There are two ways to approach Instagram hashtags. You can either:
- Throw a bunch of them on the end of a post and cross your fingers they’ll work (not recommended)
- Develop a strategy and actually stick to it (highly recommended)
While some brands and industries seem to have it easier than others, a pinch of creativity will help if you’re one of the “less fortunate” of the bunch. In my honest opinion, the harder it is to develop a solid list of hashtags, the less competition you have (you unique little thing, you).
So, what’s all the hype around hashtags?
The truth? Almost every brand you know uses hashtags. But if you’re new to Instagram, you’re probably wondering why they’re so important. Lucky for you, I’ve put together a handy guide to explain why you should be using them, too.
Want to be seen? Use hashtags.
Hashtags are especially important when you’re just starting to build an audience. Why? Well, because the average business spends a lot of effort and resources to make a post happen in the first place: the photography, the graphics, the clever caption, the time spent actually posting it. What’s the point if nobody sees it?
Hashtags help your content get discovered. Think of Instagram as a search engine, and each hashtag as a keyword that’s being searched by users to find content like yours. You’re essentially depriving the good people of Instagram of your content by not taking the extra step and adding those darn hashtags.
Want more audience interaction? Use a hashtag (or create a branded one).

+ + +

◆ **DIRECTIVES**:
A. Reproduce the passage on Instagram hashtags word for word, starting at "So, what’s all" and ending at "seen? Use hashtags.".
B. According to the passage on Instagram hashtags, what does the average business spend effort and resources on to make a post happen?
The listing that comes next was taken from a separate source.

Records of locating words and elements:
+ + +

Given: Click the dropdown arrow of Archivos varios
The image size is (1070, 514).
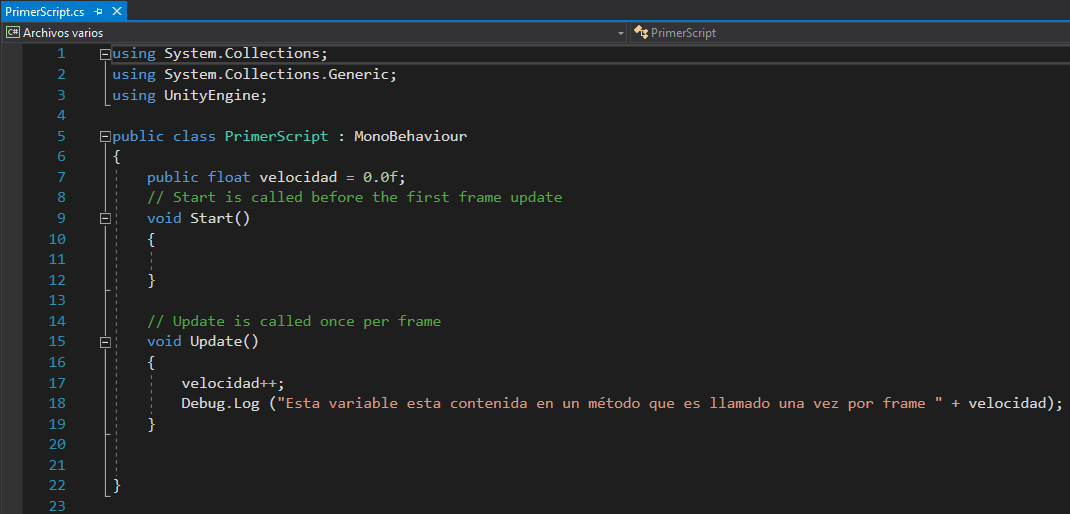Looking at the screenshot, I should 620,33.
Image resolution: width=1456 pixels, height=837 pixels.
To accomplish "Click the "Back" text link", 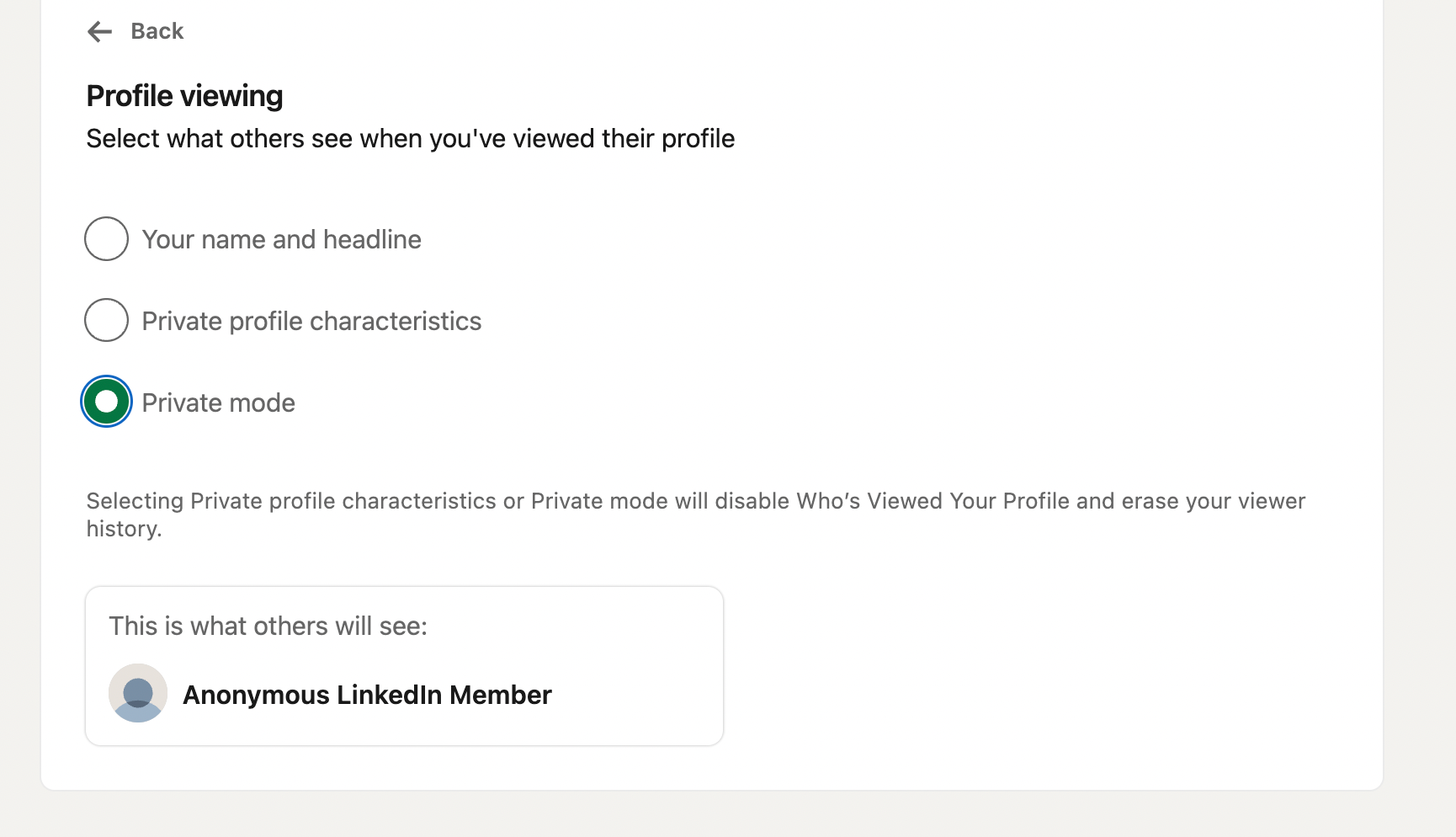I will point(157,31).
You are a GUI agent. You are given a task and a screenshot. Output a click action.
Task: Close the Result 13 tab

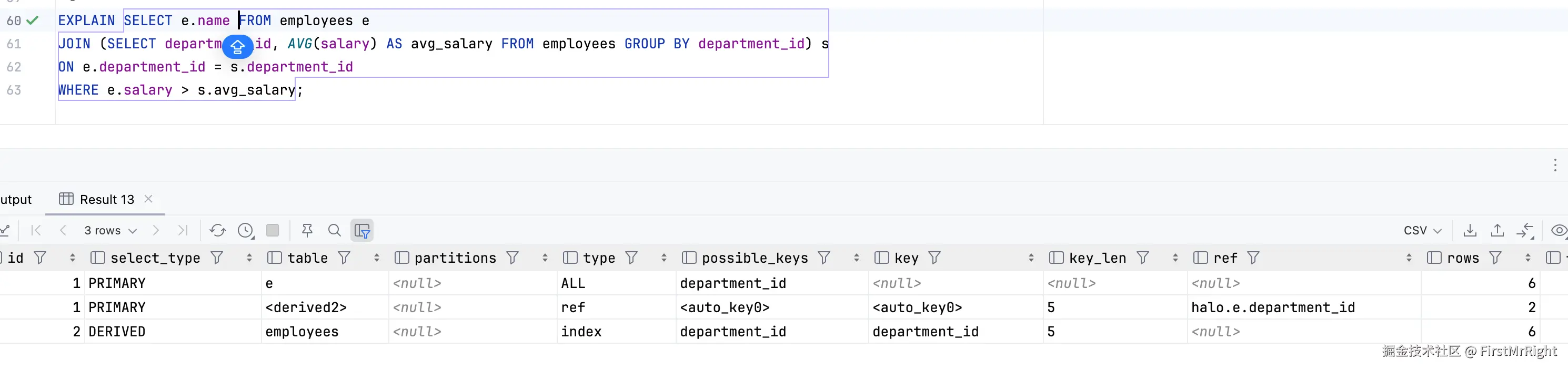[x=148, y=199]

+ + +

◆ **LIST OF SOLUTIONS**:
A.
So, what’s all the hype around hashtags?
The truth? Almost every brand you know uses hashtags. But if you’re new to Instagram, you’re probably wondering why they’re so important. Lucky for you, I’ve put together a handy guide to explain why you should be using them, too.
Want to be seen? Use hashtags.

B.
- the photography
- the graphics
- the clever caption
- the time spent actually posting it